## [PROBLEM TO WORK ON]
Find the word "agent" in the listing; pull out each line holding it.

## [INPUT DATA]

---

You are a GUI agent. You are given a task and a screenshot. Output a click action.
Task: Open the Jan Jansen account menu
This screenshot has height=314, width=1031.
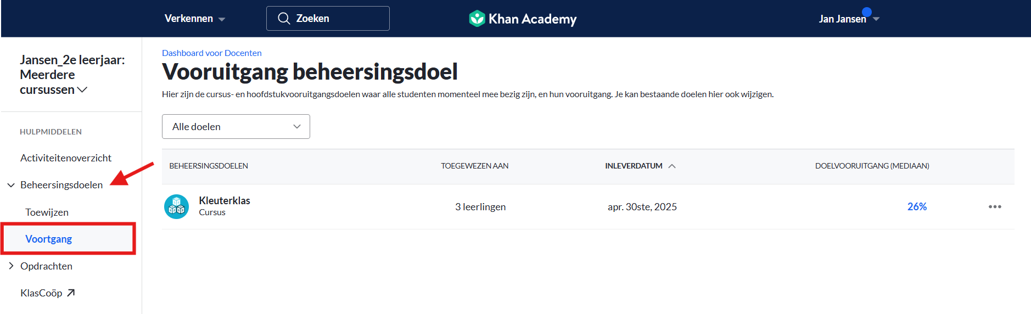(x=849, y=19)
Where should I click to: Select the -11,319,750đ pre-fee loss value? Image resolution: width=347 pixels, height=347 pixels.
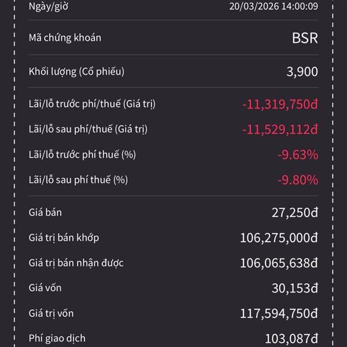coord(280,104)
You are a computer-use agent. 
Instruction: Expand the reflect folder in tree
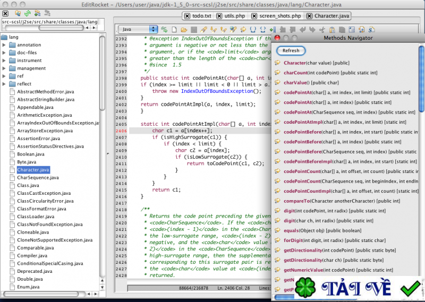[x=5, y=84]
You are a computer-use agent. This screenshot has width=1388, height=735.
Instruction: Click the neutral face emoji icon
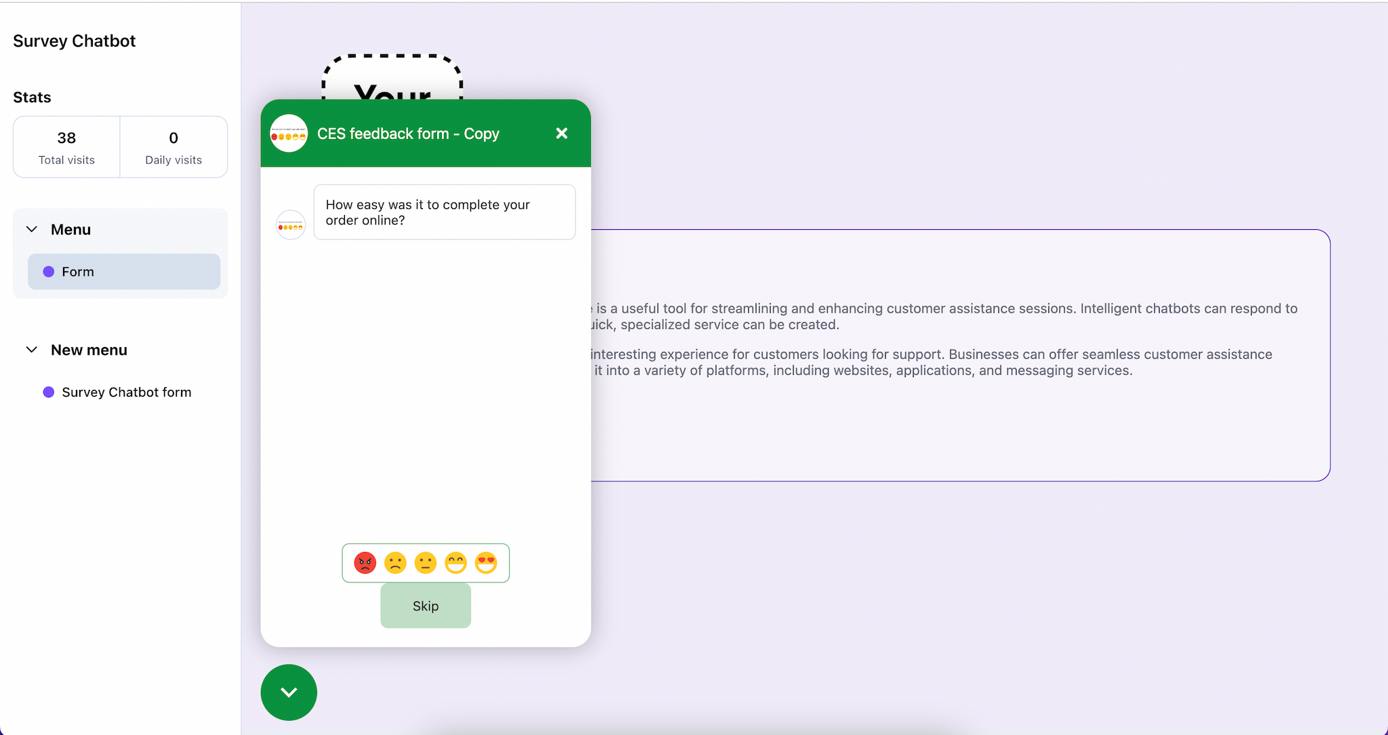(x=425, y=563)
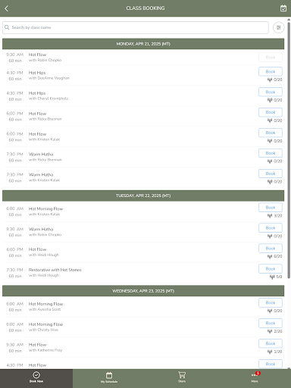
Task: Book 4:30 PM Hot Hips with DeeAnne Vaughan
Action: pos(271,71)
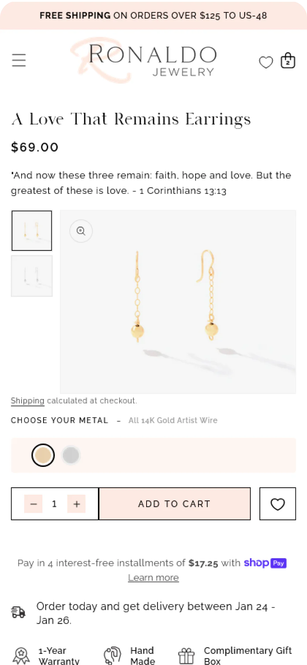Click the Complimentary Gift Box icon
This screenshot has height=665, width=307.
tap(186, 656)
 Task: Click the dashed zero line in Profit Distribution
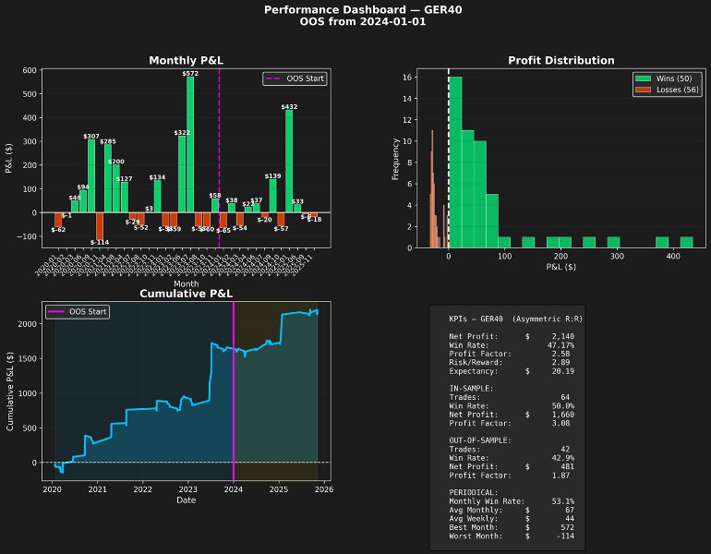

---

## [RESULT FOR THIS TASK]
You are a GUI agent. You are given a task and a screenshot. Output a click action.
You are a computer-use agent. 
You are a computer-use agent. This screenshot has width=1388, height=735.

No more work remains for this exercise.